Passage provided |
| so i run down the hall and grab the hospital chart. it didn't help that they hadn't pulled it for me so i couldn't prepare yesterday afternoon, like i did for the other patients. it didn't help that he was more than an hour late to our appointment and it really didn't help that the other two patients i still had to see were also a half hour late so now i had three patients all piled up in the last half hour of clinic.
so i flip though the hospital chart and there's my note. he got his prostate checked by the last doctor, who referred him to urology. he's got a pretty big alcohol history-- a six pack a day for forty years, yep there it is: that explains the sodium. there's his new labs, where i check him for everything under the sun that could possibly cause liver damage and find out, surprise surprise, that it's the booze (and only the booze)-- not booze plus alpha one antitrypsin deficiency, not booze plus hemochromatosis, not booze plus autoimmune hepatitis or viral hepatitis: just booze.
and like an idiot i told him so.
i walk into the room, into the teenager stare, and start in on the lab tests. i usually let patients tell me why they're there. sometimes they have no idea-- i gave them an appointment, they came: it's as simple as that. if i knew i wielded such incredible powers i would be busy controling people in the street: do my bidding you masses! dance for me!
sometimes they tell me they want their meds refilled.
sometimes they start in on their terrible, intractable, incurable all over body pain.
this guy just sits there.

Tasks for this exercise |
[1] In the clinic passage, which conditions does the narrator's testing rule out as additional causes of the patient's liver damage, besides alcohol? List every one.
[2] Copy the clinic passage word for word, between "so i flip though" and "told him so.", inclusive.
The material after this text has nothing to do with it.

Available data |
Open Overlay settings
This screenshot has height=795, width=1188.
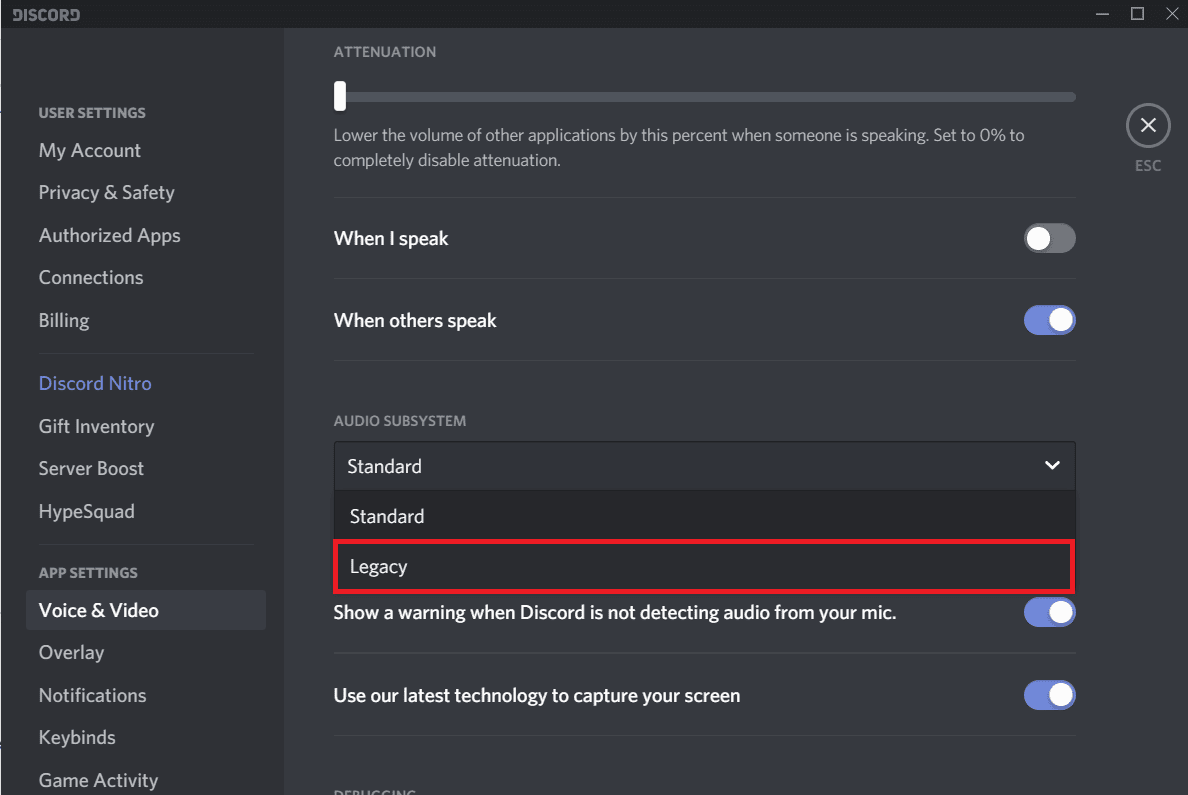point(71,652)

Answers for each item |
[1]
- Alpha one antitrypsin deficiency
- Hemochromatosis
- Autoimmune hepatitis
- Viral hepatitis

[2]
so i flip though the hospital chart and there's my note. he got his prostate checked by the last doctor, who referred him to urology. he's got a pretty big alcohol history-- a six pack a day for forty years, yep there it is: that explains the sodium. there's his new labs, where i check him for everything under the sun that could possibly cause liver damage and find out, surprise surprise, that it's the booze (and only the booze)-- not booze plus alpha one antitrypsin deficiency, not booze plus hemochromatosis, not booze plus autoimmune hepatitis or viral hepatitis: just booze.
and like an idiot i told him so.